More than 300 Year 2 school children explored the Trust’s magnificent Georgian townhouse museum and took part in a range of immersive activities – from stirring the Christmas pudding and laying the table for a ten-course Christmas feast, to learning a traditional dance and taking part in a historical quiz.
The programme was put together by the Trust’s House and Collections Manager, Catherine Ward, who carefully linked the activities with the curriculum to ensure that as many schools as possible would take part.
Alongside their sponsorship, Ogier also sent volunteers along to support the delivery of the workshops.

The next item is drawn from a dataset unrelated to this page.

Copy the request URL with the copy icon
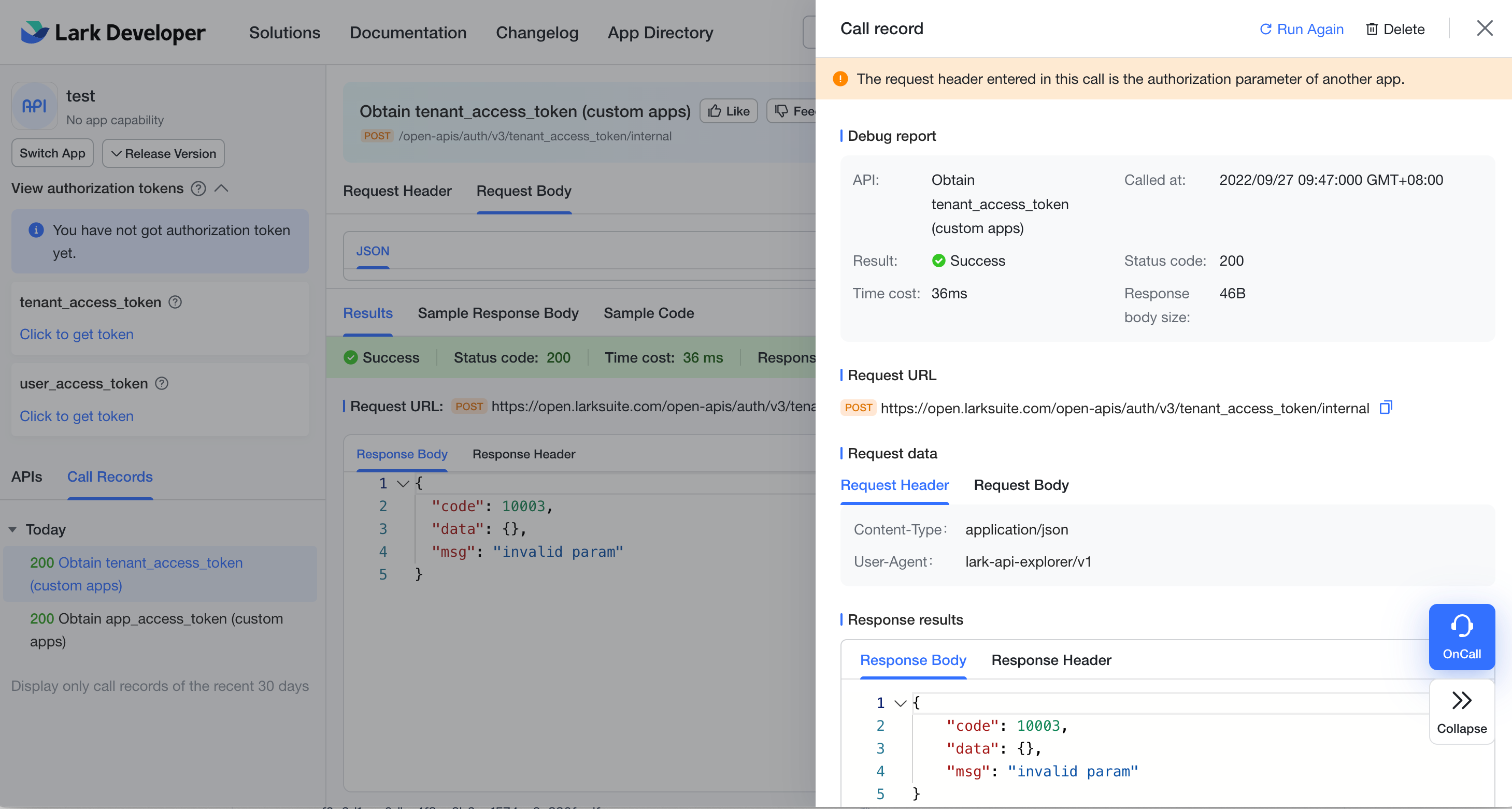Image resolution: width=1512 pixels, height=809 pixels. coord(1385,407)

Head of Marketing at Ogier Kate Kirk said: "Education is at the heart of Ogier's corporate social responsibility initiatives and, having sponsored "A Miller's Life" at Le Moulin de Quétivel in the autumn, we were delighted to support "A traditional Christmas" for younger students at 16 New Street.
"Feedback from the 300 Year 5 students who visited the watermill earlier this year was that their experience was both fun and educational, so we were pleased to continue this support for the National Trust's education work with the Traditional Christmas. It was a great opportunity for Ogier volunteers to see for themselves how history has been brought to life for young people in the Island."
Catherine said: "Historic buildings provide first-hand experiences that cannot be recreated in the classroom – an opportunity for pupils to engage with real objects, real stories, real people and real environments. To ensure that every child had a memorable visit, we tried to provide as many hands-on activities as possible to ensure that there was something to appeal to everyone."